-- Aim --
Reproduce the entire passage below about a walk through the gorge, word for word.

The sky, the angry flurry of the St George’s crosses, the online slanging matches, the light of the suddenly arrived autumn. It’s vivid.

 

I burrow in the gorge, an urgent need to wonder at gnarly roots, stumble around in the still dry clay, clamber over the chunky limestone - jagged, earthy grandparent teeth. I say sorry to the trees, feel safe in their shadows, and they know what I mean, without words.

 

Through the berried Hawthorn branches the Palestinian flag gleams on the flat rock face across the mighty Avon. Nothing burning, just there, silently present, high above the human kerfuffle.

 

The tea’s nice at Clifton Camp. The view puts me welcomely in my place amidst the huge vistas. Nice spot - well chosen Iron Age cousins, hi Dobunni kin. Hard not to feel the heat of the crackling, numerous beacon fires of times of yore.

 

Folk still gather by Clifton Suspension bridge; ash scattering, engagement making, end of finals celebrating. Today it’s polite freshers, getting shots for camera club, ginger on the rocky teeth in their new term trainers. An exuberant cluster of walkers with smart poles. Flurries of backpacked, sunbathing German and Japanese school children.

 

The gorge has long been a place of refuge, long before the bridge spanned these outcrops: city dwellers escaping plagues, monks seeking a summer residence, more recently folk with tents for homes. The Palestinian flag fits here.

-- Supplied information --
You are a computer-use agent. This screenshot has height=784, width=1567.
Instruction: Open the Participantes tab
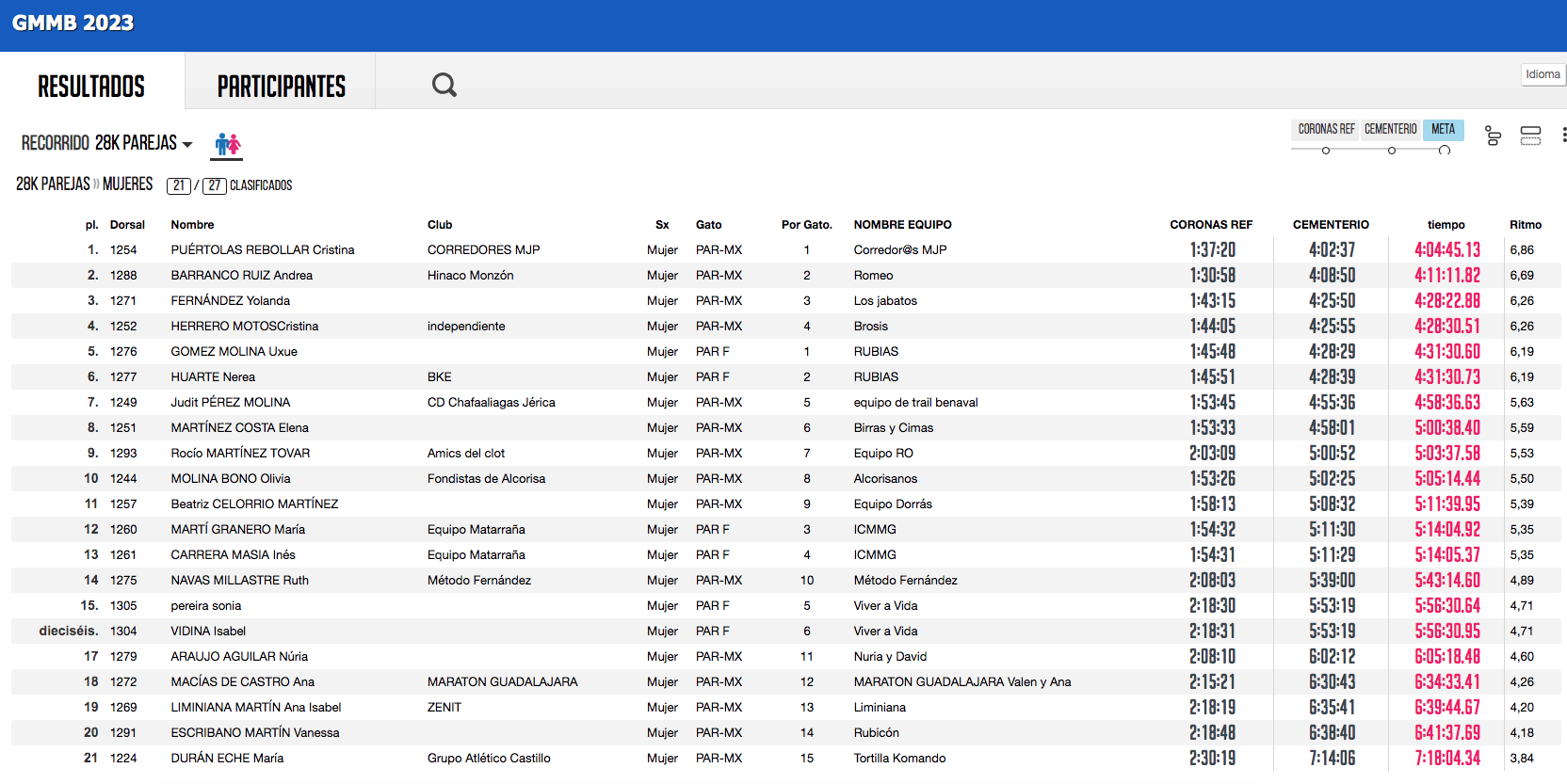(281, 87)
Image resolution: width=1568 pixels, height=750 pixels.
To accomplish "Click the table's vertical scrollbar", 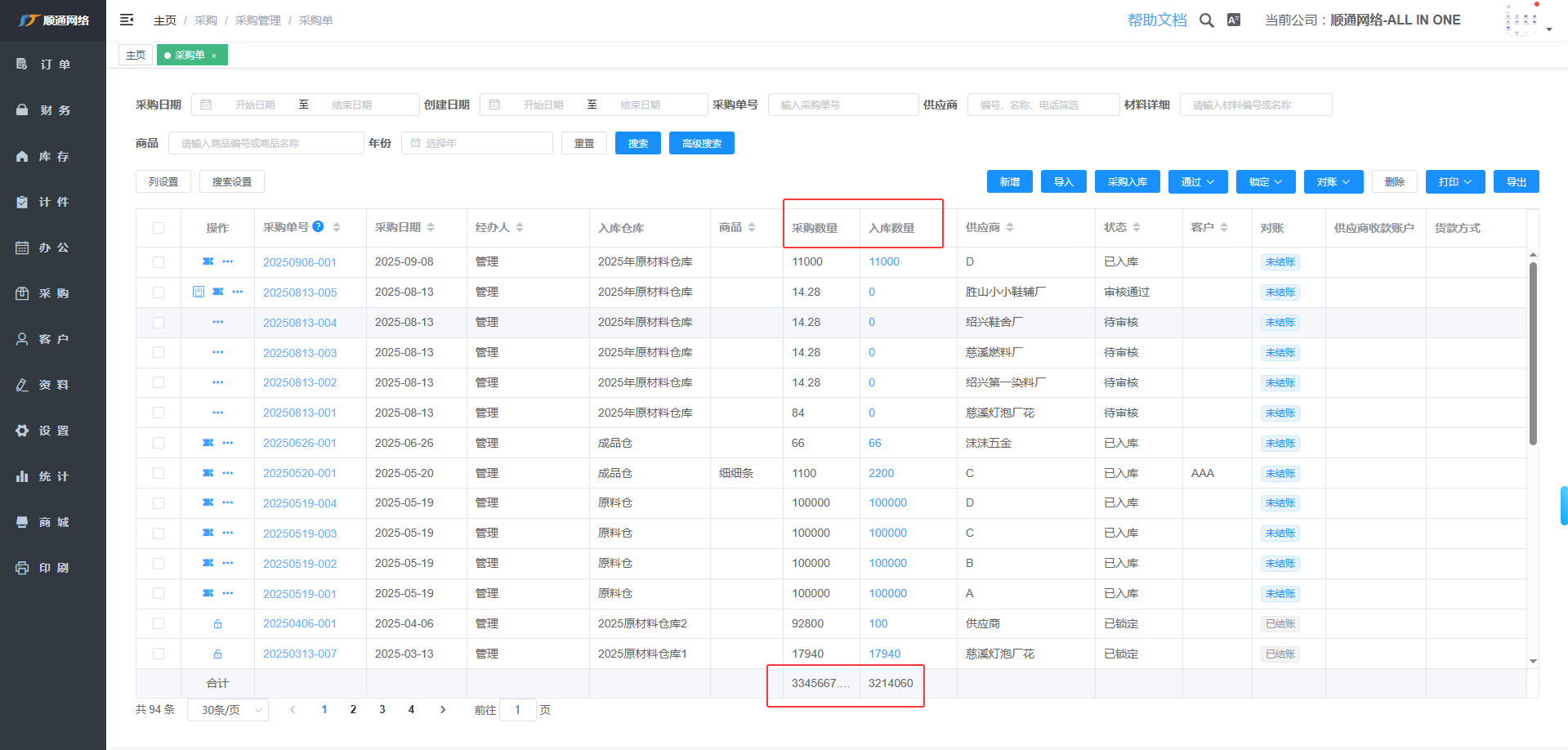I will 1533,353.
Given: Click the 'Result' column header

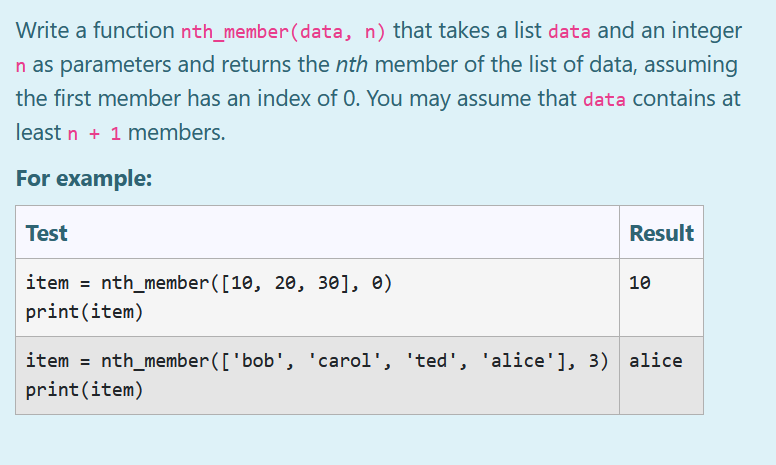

-- Solution below --
The sky, the angry flurry of the St George’s crosses, the online slanging matches, the light of the suddenly arrived autumn. It’s vivid.

 

I burrow in the gorge, an urgent need to wonder at gnarly roots, stumble around in the still dry clay, clamber over the chunky limestone - jagged, earthy grandparent teeth. I say sorry to the trees, feel safe in their shadows, and they know what I mean, without words.

 

Through the berried Hawthorn branches the Palestinian flag gleams on the flat rock face across the mighty Avon. Nothing burning, just there, silently present, high above the human kerfuffle.

 

The tea’s nice at Clifton Camp. The view puts me welcomely in my place amidst the huge vistas. Nice spot - well chosen Iron Age cousins, hi Dobunni kin. Hard not to feel the heat of the crackling, numerous beacon fires of times of yore.

 

Folk still gather by Clifton Suspension bridge; ash scattering, engagement making, end of finals celebrating. Today it’s polite freshers, getting shots for camera club, ginger on the rocky teeth in their new term trainers. An exuberant cluster of walkers with smart poles. Flurries of backpacked, sunbathing German and Japanese school children.

 

The gorge has long been a place of refuge, long before the bridge spanned these outcrops: city dwellers escaping plagues, monks seeking a summer residence, more recently folk with tents for homes. The Palestinian flag fits here.